Comparison of statistical priors of the spinal cord and CSF constructed using (a) the standard registration approach (with five segmentations) and (b) a single manual segmentation Gaussian smoothed. A kernel size of σ = 1 was used in both cases. Further explanation and details are in Section 4.2.

Figure 8

Cropped example of a MT-prepared T2*-weighted MRI segmentation by a human rater in comparison to the result from our algorithm. Shown are one sagittal and three axial views. The colored border around the axial slices denote the respective cross-section within the sagittal image. The Dice coefficient between the shown manual and automatic segmentations are 0.91 for the spinal cord (white) and 0.86 for the CSF (gray).

Figure 9

Cropped example of a T1-weighted MRI segmentation by a human rater in comparison to the result from our algorithm. Shown are one sagittal and three axial views. The colored border around the axial slices denote the respective cross-section within the sagittal image. The Dice coefficient between the shown manual and automatic segmentations are 0.87 for the spinal cord (white) and 0.73 for the CSF (gray).

Figure 10

Average Dice coefficient between automatic and manual segmentations when using statistical atlases built from the standard registration based approach (using five segmentations) and our single segmentation approach, at different levels of Gaussian smoothing (σ).

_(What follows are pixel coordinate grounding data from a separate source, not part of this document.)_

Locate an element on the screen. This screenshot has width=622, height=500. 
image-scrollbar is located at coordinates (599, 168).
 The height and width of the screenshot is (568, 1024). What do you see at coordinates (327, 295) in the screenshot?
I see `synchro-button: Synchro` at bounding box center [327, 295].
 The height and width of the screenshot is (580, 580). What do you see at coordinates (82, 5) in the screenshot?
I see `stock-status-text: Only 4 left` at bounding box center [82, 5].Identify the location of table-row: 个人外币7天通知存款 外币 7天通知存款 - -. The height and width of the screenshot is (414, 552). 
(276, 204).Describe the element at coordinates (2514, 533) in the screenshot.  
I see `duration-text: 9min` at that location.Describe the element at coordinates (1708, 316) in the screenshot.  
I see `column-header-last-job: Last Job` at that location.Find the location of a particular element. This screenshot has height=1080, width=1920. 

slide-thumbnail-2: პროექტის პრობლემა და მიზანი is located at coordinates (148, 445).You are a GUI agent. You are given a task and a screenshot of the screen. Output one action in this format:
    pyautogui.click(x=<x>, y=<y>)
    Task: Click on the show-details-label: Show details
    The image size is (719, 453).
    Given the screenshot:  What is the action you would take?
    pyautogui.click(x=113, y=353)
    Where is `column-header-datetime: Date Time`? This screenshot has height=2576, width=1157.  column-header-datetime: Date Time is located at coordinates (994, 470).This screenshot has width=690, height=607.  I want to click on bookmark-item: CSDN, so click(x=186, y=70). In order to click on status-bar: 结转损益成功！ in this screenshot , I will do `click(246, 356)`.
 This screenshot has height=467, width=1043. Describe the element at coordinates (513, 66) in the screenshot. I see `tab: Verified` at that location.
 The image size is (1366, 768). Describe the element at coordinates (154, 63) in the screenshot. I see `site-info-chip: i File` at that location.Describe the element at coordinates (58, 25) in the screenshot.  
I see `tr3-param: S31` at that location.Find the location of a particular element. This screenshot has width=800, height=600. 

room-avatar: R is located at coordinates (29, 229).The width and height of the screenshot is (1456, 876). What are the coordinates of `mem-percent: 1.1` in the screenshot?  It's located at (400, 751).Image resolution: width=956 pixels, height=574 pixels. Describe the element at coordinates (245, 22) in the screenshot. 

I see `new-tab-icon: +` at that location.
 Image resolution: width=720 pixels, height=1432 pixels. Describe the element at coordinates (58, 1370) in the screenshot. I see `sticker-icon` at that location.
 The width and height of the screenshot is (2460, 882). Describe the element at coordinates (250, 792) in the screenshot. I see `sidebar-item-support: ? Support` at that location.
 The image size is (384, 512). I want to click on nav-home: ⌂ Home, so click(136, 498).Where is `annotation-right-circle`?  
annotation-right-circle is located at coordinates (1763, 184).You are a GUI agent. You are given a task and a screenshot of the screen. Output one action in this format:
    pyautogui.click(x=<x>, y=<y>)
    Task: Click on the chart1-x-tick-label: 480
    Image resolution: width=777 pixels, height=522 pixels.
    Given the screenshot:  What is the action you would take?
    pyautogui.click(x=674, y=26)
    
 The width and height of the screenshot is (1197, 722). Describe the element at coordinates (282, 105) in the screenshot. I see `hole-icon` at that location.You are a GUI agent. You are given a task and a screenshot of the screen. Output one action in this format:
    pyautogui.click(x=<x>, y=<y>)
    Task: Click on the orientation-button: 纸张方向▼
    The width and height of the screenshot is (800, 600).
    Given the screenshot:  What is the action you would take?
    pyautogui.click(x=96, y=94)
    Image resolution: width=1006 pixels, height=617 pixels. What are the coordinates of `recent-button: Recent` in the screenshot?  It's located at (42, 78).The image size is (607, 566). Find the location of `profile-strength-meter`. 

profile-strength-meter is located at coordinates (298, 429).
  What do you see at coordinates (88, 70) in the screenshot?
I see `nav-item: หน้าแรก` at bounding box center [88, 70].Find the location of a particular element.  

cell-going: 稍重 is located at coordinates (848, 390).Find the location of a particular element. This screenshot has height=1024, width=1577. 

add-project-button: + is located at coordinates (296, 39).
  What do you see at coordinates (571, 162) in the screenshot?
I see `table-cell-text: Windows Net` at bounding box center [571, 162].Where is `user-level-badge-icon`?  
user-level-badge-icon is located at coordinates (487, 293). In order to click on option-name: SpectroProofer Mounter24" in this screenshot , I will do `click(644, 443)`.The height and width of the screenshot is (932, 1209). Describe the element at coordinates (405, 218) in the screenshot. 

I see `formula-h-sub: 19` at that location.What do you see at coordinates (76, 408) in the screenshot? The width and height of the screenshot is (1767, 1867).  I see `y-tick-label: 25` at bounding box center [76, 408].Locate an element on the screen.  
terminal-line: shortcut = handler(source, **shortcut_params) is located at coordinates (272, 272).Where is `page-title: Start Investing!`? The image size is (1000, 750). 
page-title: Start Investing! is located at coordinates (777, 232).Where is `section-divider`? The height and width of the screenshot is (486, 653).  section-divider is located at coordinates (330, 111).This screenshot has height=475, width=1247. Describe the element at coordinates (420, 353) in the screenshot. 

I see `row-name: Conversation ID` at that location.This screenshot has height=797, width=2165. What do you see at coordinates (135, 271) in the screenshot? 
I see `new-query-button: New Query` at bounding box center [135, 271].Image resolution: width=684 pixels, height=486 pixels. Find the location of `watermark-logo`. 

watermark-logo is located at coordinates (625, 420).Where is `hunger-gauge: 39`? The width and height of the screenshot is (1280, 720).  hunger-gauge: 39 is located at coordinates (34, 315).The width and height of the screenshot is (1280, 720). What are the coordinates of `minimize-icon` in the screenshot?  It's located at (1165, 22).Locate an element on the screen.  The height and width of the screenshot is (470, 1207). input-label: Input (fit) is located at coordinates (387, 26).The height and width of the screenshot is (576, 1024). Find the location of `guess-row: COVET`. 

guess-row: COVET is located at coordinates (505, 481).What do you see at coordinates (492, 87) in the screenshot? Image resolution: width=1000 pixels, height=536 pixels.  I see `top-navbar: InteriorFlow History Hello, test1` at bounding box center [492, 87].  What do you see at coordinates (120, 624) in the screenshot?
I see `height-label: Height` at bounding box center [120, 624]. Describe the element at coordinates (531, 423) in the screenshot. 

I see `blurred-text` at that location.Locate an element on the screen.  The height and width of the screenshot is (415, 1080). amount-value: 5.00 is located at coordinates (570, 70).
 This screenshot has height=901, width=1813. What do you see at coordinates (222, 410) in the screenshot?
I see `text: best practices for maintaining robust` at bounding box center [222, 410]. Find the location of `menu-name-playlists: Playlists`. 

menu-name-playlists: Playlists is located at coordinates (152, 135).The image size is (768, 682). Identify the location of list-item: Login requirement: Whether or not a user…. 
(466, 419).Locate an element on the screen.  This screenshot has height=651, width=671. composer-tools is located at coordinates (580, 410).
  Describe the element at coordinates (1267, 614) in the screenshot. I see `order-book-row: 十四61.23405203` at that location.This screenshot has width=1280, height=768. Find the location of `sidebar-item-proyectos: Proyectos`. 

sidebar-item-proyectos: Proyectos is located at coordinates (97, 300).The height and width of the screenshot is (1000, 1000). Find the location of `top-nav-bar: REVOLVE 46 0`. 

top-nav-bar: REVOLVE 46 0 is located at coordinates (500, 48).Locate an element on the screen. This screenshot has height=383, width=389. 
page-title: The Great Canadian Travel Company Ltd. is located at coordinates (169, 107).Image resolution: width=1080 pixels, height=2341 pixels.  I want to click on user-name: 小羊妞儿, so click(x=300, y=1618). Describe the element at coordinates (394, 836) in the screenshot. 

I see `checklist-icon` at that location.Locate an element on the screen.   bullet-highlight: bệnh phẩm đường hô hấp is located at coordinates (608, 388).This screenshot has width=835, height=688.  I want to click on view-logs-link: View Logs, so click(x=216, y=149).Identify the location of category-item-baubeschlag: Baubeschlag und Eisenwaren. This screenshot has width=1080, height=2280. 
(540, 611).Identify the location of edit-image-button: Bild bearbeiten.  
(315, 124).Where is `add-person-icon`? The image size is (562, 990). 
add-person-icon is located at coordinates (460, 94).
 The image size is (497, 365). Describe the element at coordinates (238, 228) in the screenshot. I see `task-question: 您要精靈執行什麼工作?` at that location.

The left plot shows the average results for five T1-weighted images, and the right shows the average results for five MT-weighted images.

Figure 11

Shown are axial slices for four successful segmentations and the only eight failures found when processing the 238 images in the MT cohort with the proposed algorithm. For each pair of images, the left shows a crop of the original MRI, while the right shows the respective spinal cord (light gray), CSF (dark gray), and wrapper (white) segmentation results from the algorithm.

Figure 12

Correlation plots showing the relationship between normalized spinal cord area (age and sex adjusted) with EDSS (top) and disease duration (bottom) for MS patients. The black line shows the relationship for all MS patients grouped together. The colored lines indicate the relationship for the specific subtypes — relapsing remitting (RR) in green, secondary progressive (SP) in blue, and primary progressive (PP) in red. The correlation (r) and significance (p) are given for each line.